BOND: In a book called Challenging the Civil Rights Establishment, the authors quote William Allen. He writes of a danger in continually “thinking in terms of race or gender. Until we learn once again to use the language of American freedom in an appropriate way that embraces all of us, we’re going to continue to harm this country.” Is there a danger of further divisiveness when we focus on the concept of black leadership?

THOMAS: Oh, I don’t know. That might be going — I know Bill Allen, and I think he was probably thinking at a much more global or higher level than the specificity required for, say, black leadership. I think that’s more — Bill’s a very erudite and brilliant political theorist and philosopher, but I think that you have to recognize that there are race-specific problems and there’re specific problems to, say, Native Americans or whites or elderly people. But I think that we can fragment ourselves that way. I mean, if you look at the 14th Amendment, it doesn’t break those groups. I mean, let’s just take the amendment that does the hard work in the area of race. It gives us rights as citizens. It speaks of persons and what we were arguing for is that we were actually being denied the fullness of the benefits of that amendment, whether it’s in Brown or in any of the other cases. And so, the — I think that the Constitution gives us rights as citizens and we should make the argument or have the discussion on that level, but you have to always recognize that there are specific problems with members of different groups. I understand that, but I think as a matter of constitutional rights, it’s on a higher plane.

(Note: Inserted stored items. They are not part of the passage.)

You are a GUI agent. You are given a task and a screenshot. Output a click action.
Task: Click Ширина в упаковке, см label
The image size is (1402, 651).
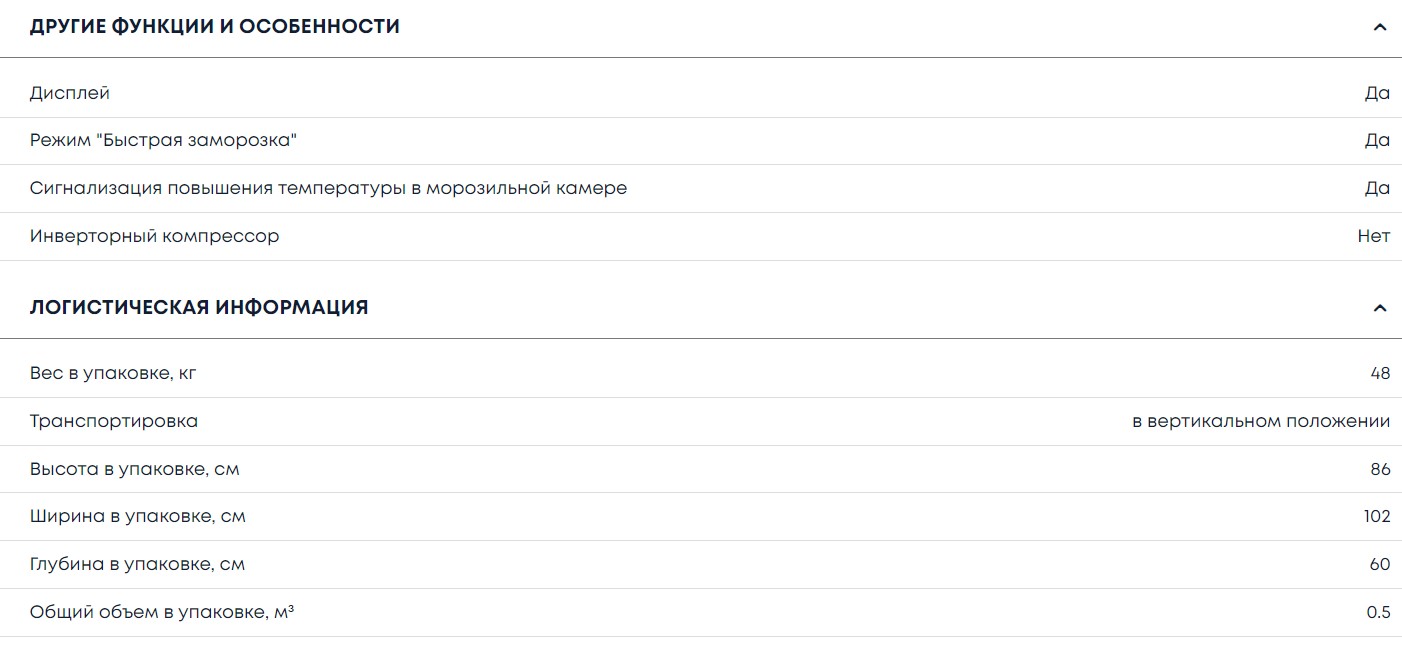tap(137, 516)
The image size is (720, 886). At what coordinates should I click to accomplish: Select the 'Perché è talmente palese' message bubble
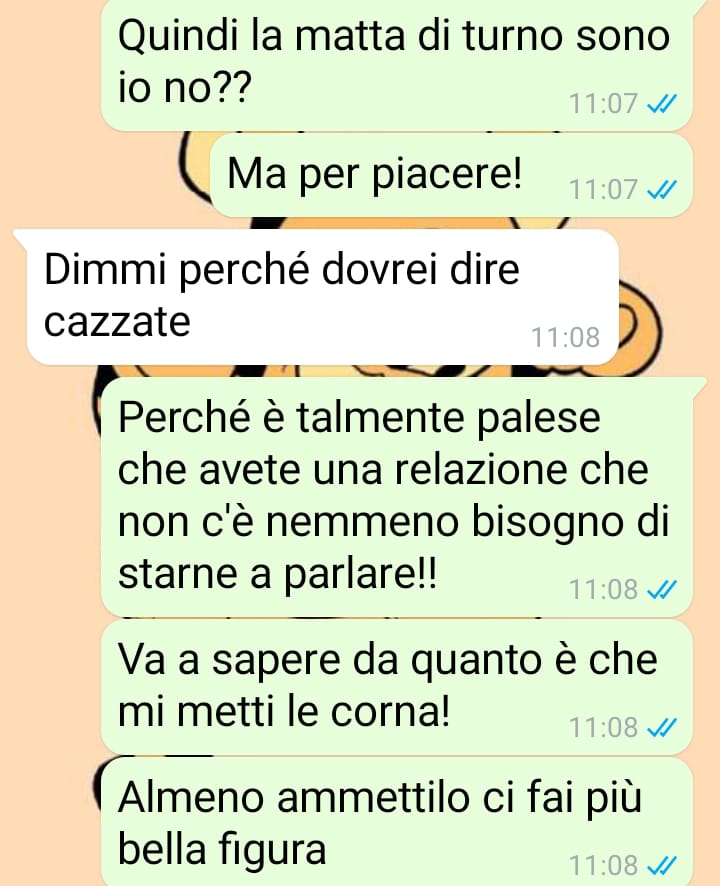[397, 496]
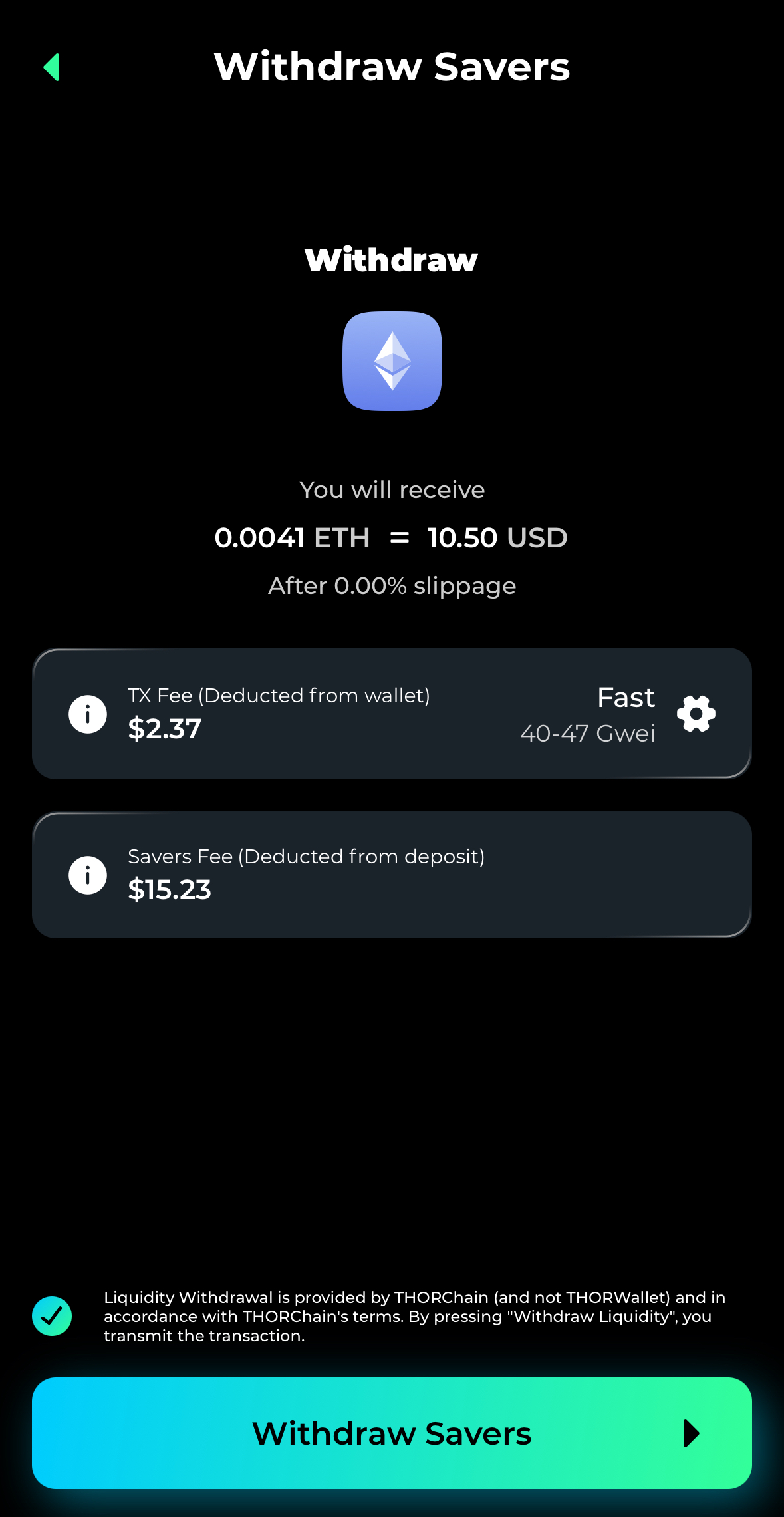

BOND: Do you feel that black leaders have an obligation to help other African Americans? Is there a point at which that obligation ends and one can pursue his or her own ambitions?

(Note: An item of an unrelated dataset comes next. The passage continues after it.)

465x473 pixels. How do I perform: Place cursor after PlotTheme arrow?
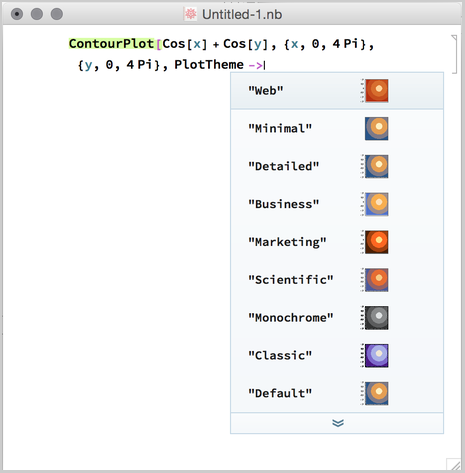[265, 65]
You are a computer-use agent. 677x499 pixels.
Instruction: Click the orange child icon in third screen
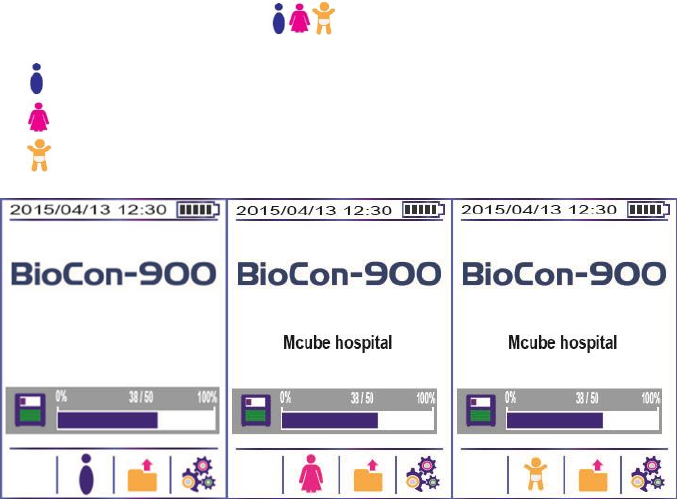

THOMAS: You know, first of all, let me just say I haven’t had those ambitions. I know this sounds odd, but my life has been one of just doing what I was supposed to do and doing the best job I could and the rest just happened, but let’s go to this point. I think we are obligated to help people and certainly those who are less fortunate. And I can be even more specific. Kids who look like me, who come from my neighborhood, I have a special affinity for. But my view is that I help anybody who is trying, who is less fortunate. You know, we have this week this wonderful organization that I’ve been a part of since I’ve been on the Court — Horatio Alger, and it’s underprivileged kids. These kids have been abused. These kids have come from difficult circumstances and it’s a way to help kids who were — who are in the circumstances I was in at their age and some a lot worse off, so I think it’s not just black. It’s not just women. It’s not just Hispanic or mixed race. It’s everybody. We are obligated to help others.